Question

A bag contains 7 red, 5 white and 8 black balls. If four balls are drawn one by one with replacement, what is the probability that
(i) none is white?
(ii) all are white?
(iii) any two are white?

Answer 1

Let X be the number of white balls drawn when 4 balls are drawn with replacement.
X follows binomial distribution with n = 4.

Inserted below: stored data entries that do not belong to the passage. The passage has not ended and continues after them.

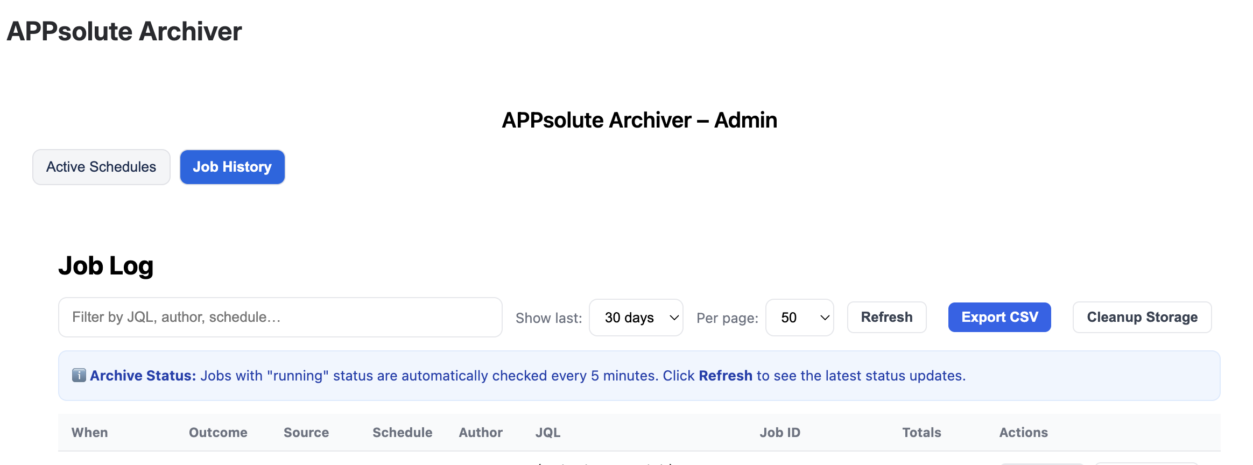Screen dimensions: 1253x465
Task: Click the bold Refresh word in status banner
Action: coord(725,376)
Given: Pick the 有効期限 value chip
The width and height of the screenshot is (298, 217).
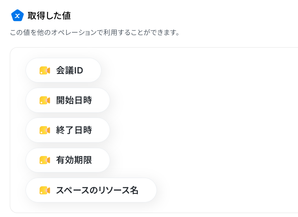Looking at the screenshot, I should click(68, 160).
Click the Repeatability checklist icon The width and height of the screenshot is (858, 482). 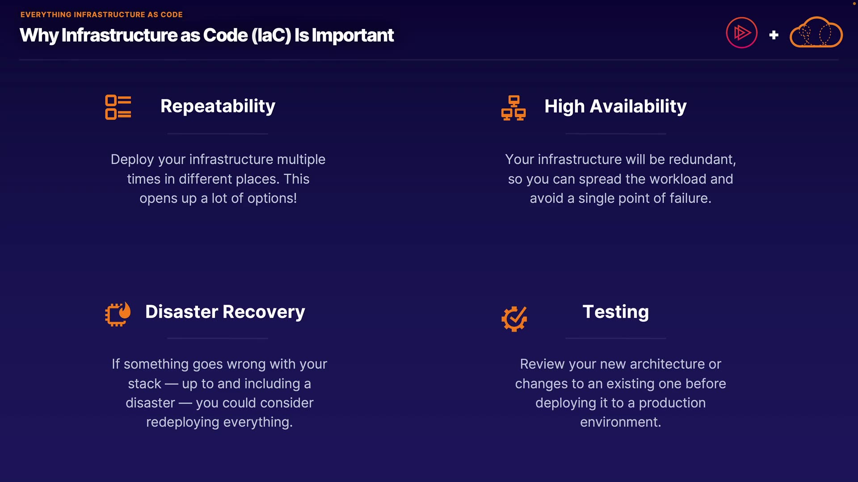pos(118,107)
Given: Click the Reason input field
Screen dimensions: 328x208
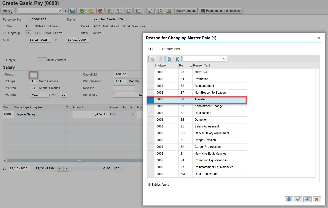Looking at the screenshot, I should click(x=34, y=75).
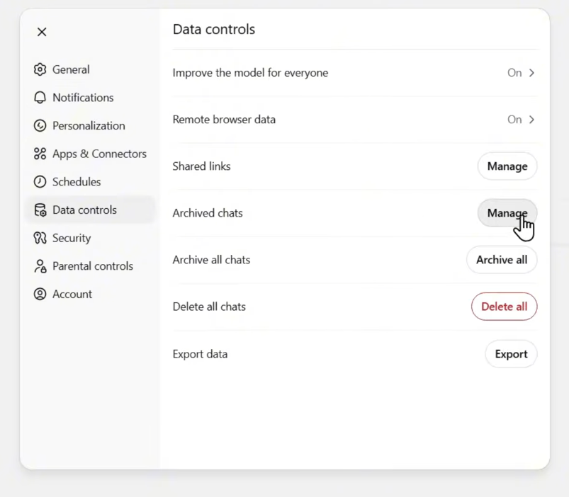The height and width of the screenshot is (497, 569).
Task: Expand the Remote browser data chevron
Action: [x=532, y=120]
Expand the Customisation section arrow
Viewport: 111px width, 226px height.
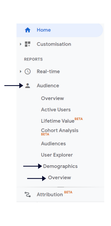[20, 44]
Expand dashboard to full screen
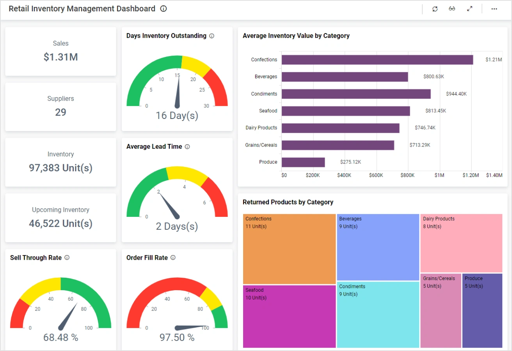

$$\begin{gathered} p\mathit{}=\mathrm{Probability}\mathrm{for}\mathrm{a}\mathrm{white}\mathrm{ball}=\frac{\mathrm{No}\mathrm{of}\mathrm{white}\mathrm{balls}}{\mathrm{Total}\mathrm{no}.\mathrm{of}\mathrm{balls}} \\ =\frac{5}{20} \\ =\frac{1}{4} \\ \text{and}q\mathit{}=1-p=\frac{3}{4} \\ P(X=r)={}^{4}C_r{\left(\frac{1}{4}\right)}^r{\left(\frac{3}{4}\right)}^{4-r} \\ \left(\mathrm{i}\right)\mathrm{Prob}\mathrm{that}\mathrm{none}\mathrm{is}\mathrm{white}=P(X=0)={}^{4}C_0{\left(\frac{1}{4}\right)}^0{\left(\frac{3}{4}\right)}^{4-0}=\frac{81}{256} \\ \left(\mathrm{ii}\right)\mathrm{Prob}\mathrm{that}\mathrm{all}\mathrm{are}\mathrm{white}=P(X=4)={}^{4}C_4{\left(\frac{1}{4}\right)}^4{\left(\frac{3}{4}\right)}^{4-4}=\frac{1}{256} \\ \left(\mathrm{iii}\right)\mathrm{Prob}\mathrm{that}\mathrm{any}\mathrm{two}\mathrm{are}\mathrm{white}=\mathit{}P(X=2)={}^4\mathrm{C}_2{\left(\frac{1}{4}\right)}^2{\left(\frac{3}{4}\right)}^{4-2}=\frac{54}{256}=\frac{27}{128} \end{gathered}$$